In their impactful For(bes) The Culture (FTC) series, events were curated by Director of Culture & Community at Forbes and the founder of FTC, Rashaad Lambert. While speaking about his vision, Lambert mentioned he was born in Philadelphia, Pennsylvania, a city also scarred by racial hatred.

Aerial view of smoldering rubble where some 60 homes were destroyed by fire after a shootout and bombing by police at the Black liberation group MOVE’s house in West Philadelphia . Photo: Bettmann/Getty Images
Aerial view of smoldering rubble where some 60 homes were destroyed by fire after a shootout and bombing by police at the Black liberation group MOVE’s house in West Philadelphia . Photo: Bettmann/Getty Images

On May 13, 1985, Philadelphia police laid siege to MOVE’s Osage Avenue home, following a violent confrontation between law enforcement and members of the Black liberation group. Police, with approval from city officials, dropped a bomb on the house and allowed the resulting blaze to burn out of control. The fire killed 11 MOVE members, including five children, and destroyed more than 60 homes in the Cobbs Creek neighborhood.

The story of death, destruction and displacement is a uniquely Black experience.

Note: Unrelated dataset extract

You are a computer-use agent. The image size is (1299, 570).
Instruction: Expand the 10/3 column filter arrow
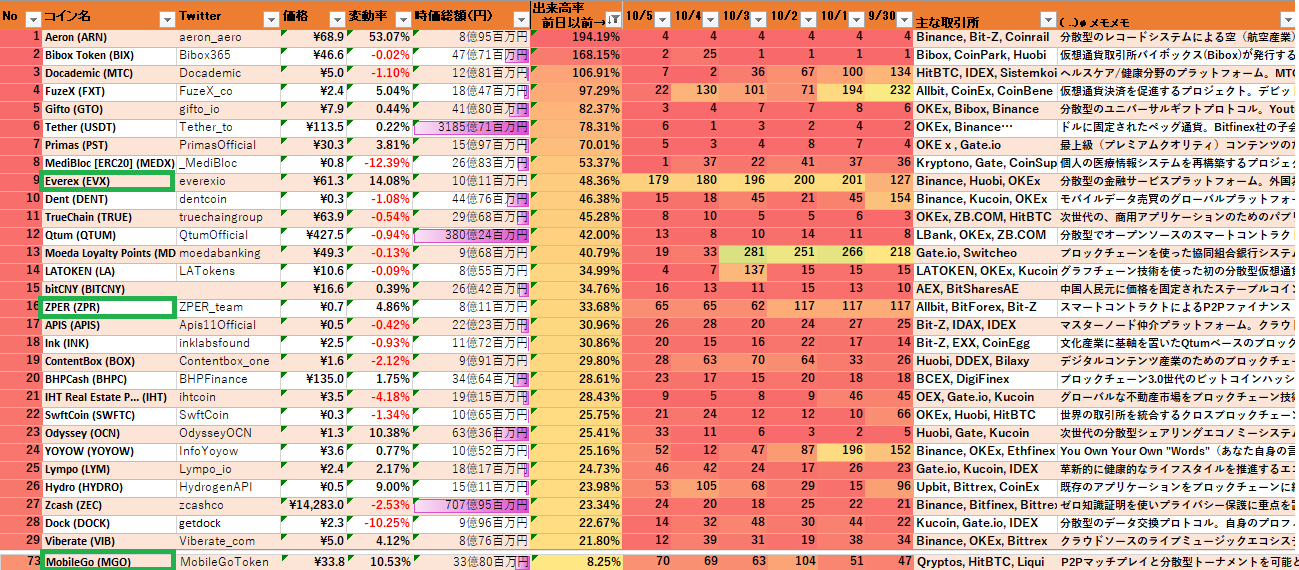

The fact that Lambert brought so many Black folks from across the country speaks to the unified trauma we’ve all shared and the ancestral dedication to right the wrongs we never committed.

There were many creatives I met who also live in L.A. According to the L.A. Times, in 1944 the Federal-Aid Highway Act allocated funds for 1,938 miles of freeways in California. City planners used the opportunity, with full federal support, to obliterate as much as possible the casual mingling of the races.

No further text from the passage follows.